McCain I: Scewing The Pooch On Iraq

After months of peddling a position on the Iraq war that has included an American troop presence anywhere from 100 years down to five years as he has had to repeatedly backpedal, John McCain now finds himself marginalized with Nouri Al-Maliki and Barack Obama, of all people, stealing his thunder on his war.
The presumptive Republican nominee already was on shaky ground by making the "success" of the Surge his major Iraq talking point and declaring the war "won" but offering only an ambiguous plan for ending American involvement.

The Surge has indeed been a success militarily, but the window of opportunity it provided for Prime Minister Al-Maliki and his fellow Shiites to work things out with the Sunnis has not produced major progress and now all-important provincial elections in the fall may be in peril. Besides which, that's all so yesterday in the 24/7 world of new.
Today's news is how isolated McCain seems to have become after Al-Maliki endorsed Obama's plan to withdraw U.S. troops in 16 months or so as pretty much resembling his own in an interview with a German magazine.
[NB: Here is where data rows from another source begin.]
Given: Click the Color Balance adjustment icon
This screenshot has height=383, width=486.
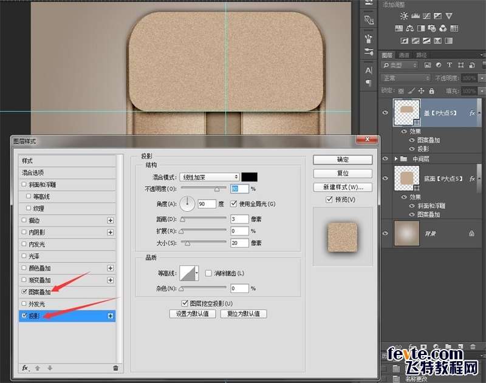Looking at the screenshot, I should 410,28.
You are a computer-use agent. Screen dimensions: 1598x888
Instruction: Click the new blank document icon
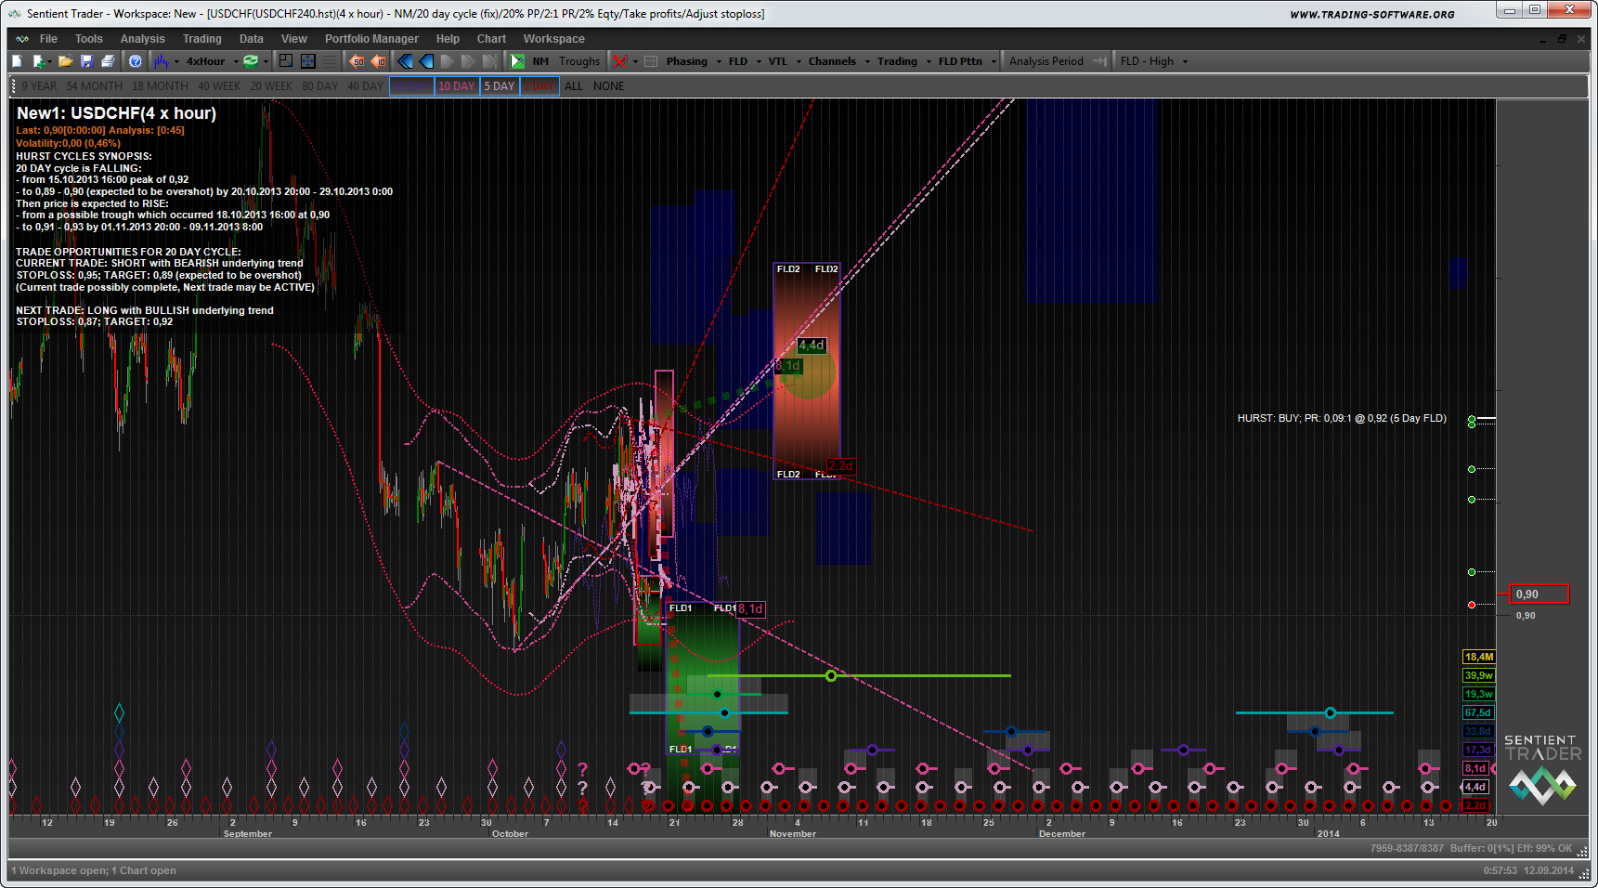17,61
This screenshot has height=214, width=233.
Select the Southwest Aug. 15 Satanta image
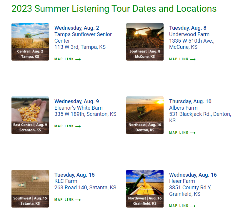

This tempest might have passed relatively quickly, but the only effort at a retraction was issued not by the Iraqis but by the military press office of the American occupiers, while a translation of what Al-Maliki said clearly showed who his horse is in the presidential race.
If that was not bad enough for McCain, Al-Maliki made no bones about where his sentiments lie as the man with the plan got the red-carpet treatment when he stopped by the PM's office in the Green Zone yesterday en route to what is shaping up to be a hugely enthusiastic reception in Europe.
McCain settled for a trip to the Poppy Zone, the Maine home of former President George H.W. Bush, where he glowered for the cameras and chewed on his ever handy supply of sour grapes.
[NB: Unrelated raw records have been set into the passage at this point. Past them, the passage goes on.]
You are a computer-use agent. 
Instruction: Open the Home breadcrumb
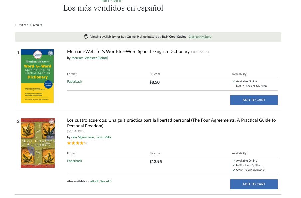[x=105, y=1]
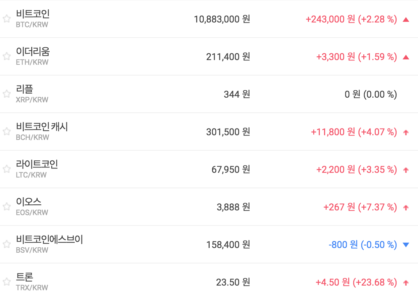Open the 이더리움 coin name link
The image size is (418, 300).
(33, 52)
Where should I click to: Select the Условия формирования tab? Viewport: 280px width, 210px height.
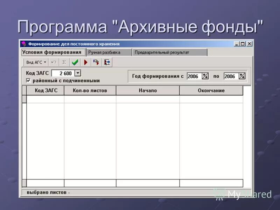click(52, 52)
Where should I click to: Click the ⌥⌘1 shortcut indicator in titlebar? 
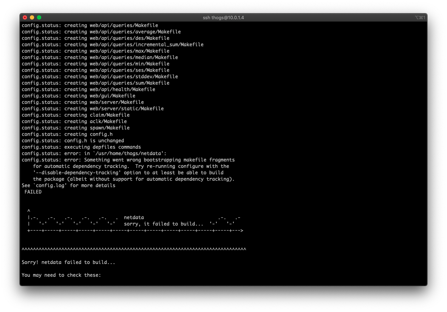420,17
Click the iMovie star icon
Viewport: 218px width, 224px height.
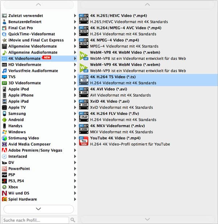pyautogui.click(x=4, y=40)
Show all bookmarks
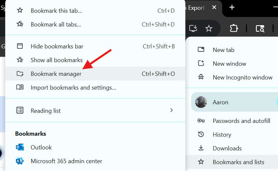The image size is (278, 171). point(56,60)
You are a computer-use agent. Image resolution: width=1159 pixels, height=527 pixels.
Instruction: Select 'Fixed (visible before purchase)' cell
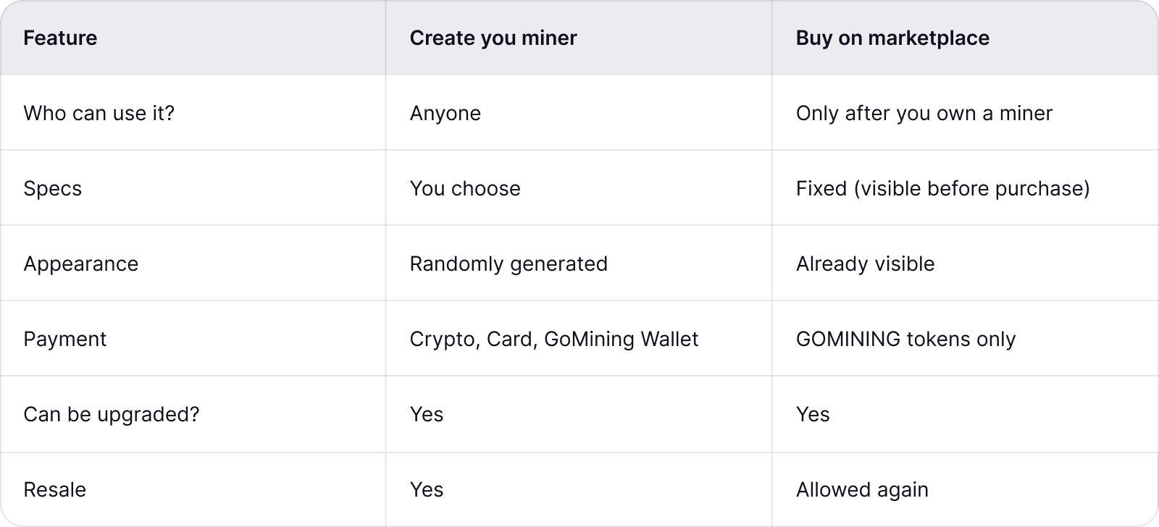coord(942,188)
But while McCain is screwing the pooch on Iraq, he is fortunate that few Americans will notice. Obama still has an uphill fight to convince voters that he has foreign policy and national security cred, and events on the ground in Iraq could unravel quickly, which would play to McCain. And although some commentators are calling Al-Maliki's endorsement the biggest development of the campaign, let's not forget that he is a scumbag of the first water. And is using Obama to his own advantage, of course. And vise versa.
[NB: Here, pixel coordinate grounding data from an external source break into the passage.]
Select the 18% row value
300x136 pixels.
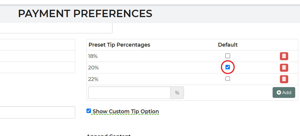(x=93, y=56)
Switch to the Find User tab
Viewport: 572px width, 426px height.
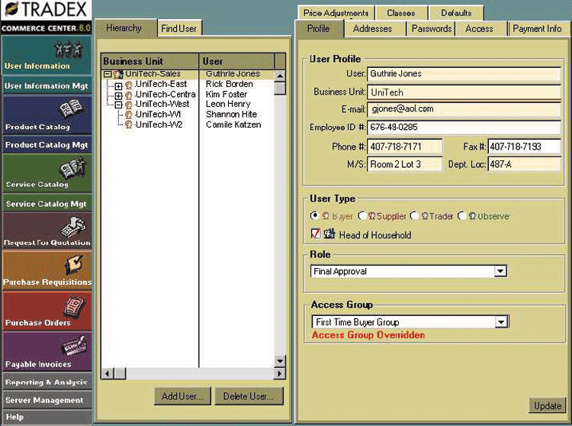[x=178, y=29]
In any event, a funny thing is happening on the way to November: Obama seems more like the realist when it comes to the war than does McCain, who must be struggling hard to suppress his imperialistic instincts.

The hateful John Derbyshire, who reliably unloads buckets of bile over those ungrateful Iraqis, might well have been reading McCain's mind when he penned this screed over at The Corner:
"Now that our American blood and money has seen off most of the enemies of Maliki and his Iranian pals, it is perfectly natural for them to believe they can finish the job themselves, without further assistance from us. Maliki can now afford to start putting distance between himself and the U.S.A. — essential for political viability in a region where the U.S.A. is pretty generally hated.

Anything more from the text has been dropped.